Discussion:
[Scikit-learn-general] Random forest low score on testing data
muhammad waseem
2016-02-05 16:00:32 UTC
Permalink
Dear All,
I am trying to train my model using Scikit-learn's Random forest
(Regression) and have tried to use GridSearch with Cross-validation (CV=5)
to tune hyperparameters. I fixed n_estimators =2000 for all cases. Below
are the few searches that I performed.

1) max_features :[1,3,5], max_depth :[1,5,10,15],
min_samples_split:[2,6,8,10], bootstrap:[True, False]
The best were max_features=5, max_depth = 15, min_samples_split:10,
bootstrap=True
Best score = 0.8724

Then I searched close to the parameters that were best;
2) max_features :[3,5,6], max_depth :[10,20,30,40],
min_samples_split:[8,16,20,24], bootstrap:[True, False]
The best were max_features=5, max_depth = 30, min_samples_split:20,
bootstrap=True
Best score = 0.8722

Again, I searched close to the parameters that were best;
3) max_features :[2,4,6], max_depth :[25,35,40,50],
min_samples_split:[22,28,34,40], bootstrap:[True, False]

The best were max_features=4, max_depth = 25, min_samples_split:22,
bootstrap=True
Best score = 0.8725

Then I used GridSearch among the best parameters found in the above runs
and found the best on as max_features=4, max_depth = 15,
min_samples_split:10,
Best score = 0.8729

Then I used these parameters to predict for an unknown dataset but got a
very low score (around 0.72).

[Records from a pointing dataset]

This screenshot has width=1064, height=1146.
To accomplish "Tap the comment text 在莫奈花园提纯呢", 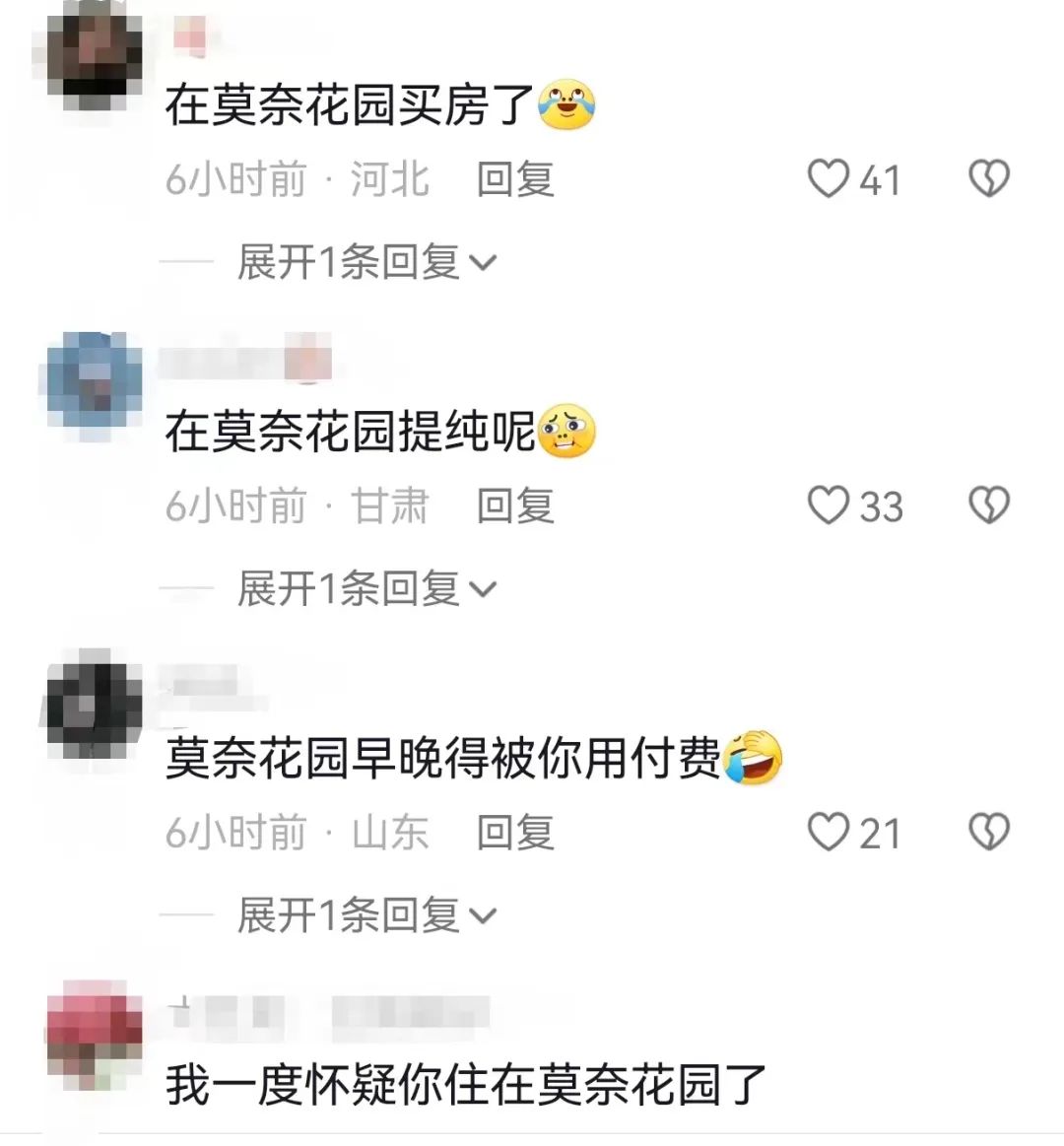I will (x=350, y=432).
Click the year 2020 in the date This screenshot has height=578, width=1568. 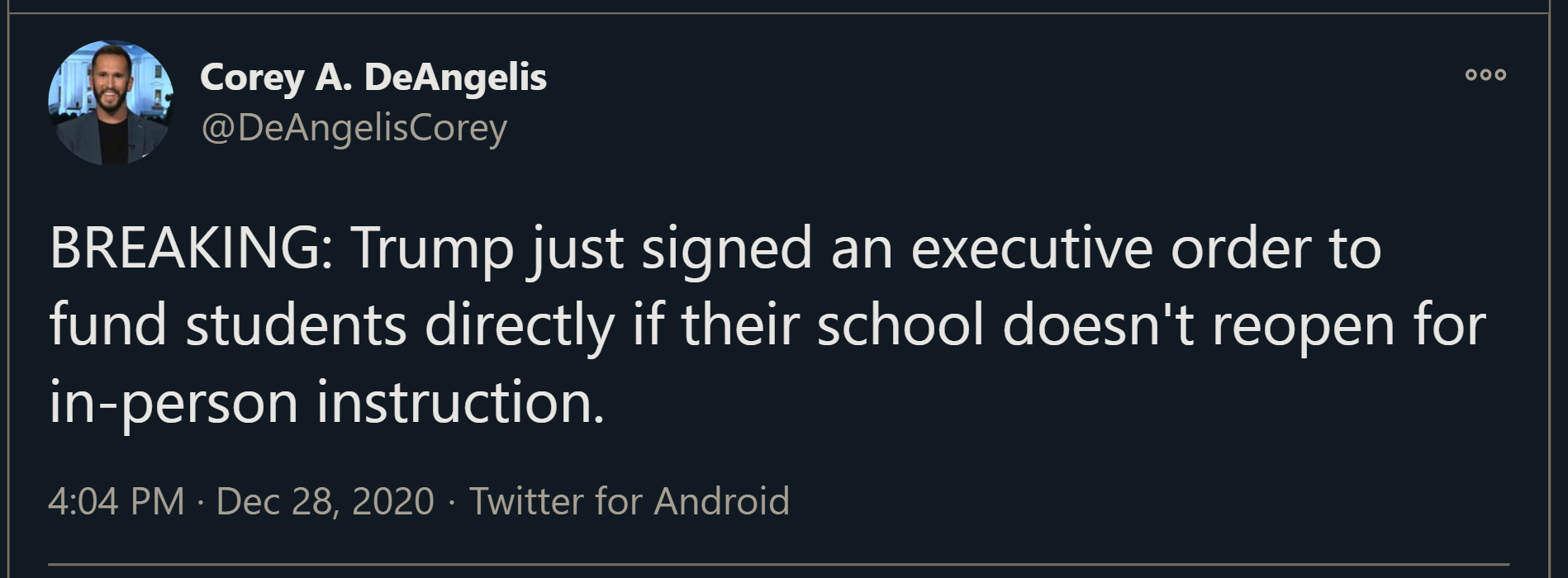[392, 501]
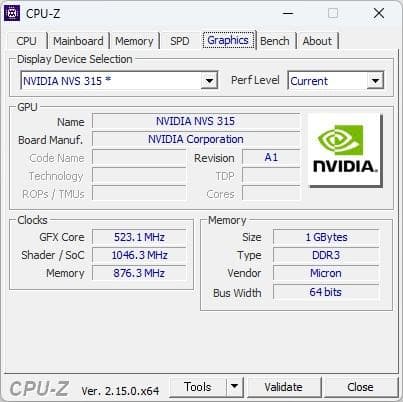Click the Validate button
The height and width of the screenshot is (402, 403).
[284, 387]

Direction:
Say whether each statement agrees with the random forest forum post, answering yes or no and quoting the words that decide it. 1. The same n_estimators value was used in every search. 2. The third search found max_depth = 40 to be best. 3. The score on the unknown dataset was around 0.72.

Response for this exercise:
1. Yes: "I fixed n_estimators =2000 for all cases."
2. No: "The best were max_features=4, max_depth = 25, min_samples_split:22,"
3. Yes: "very low score (around 0.72)"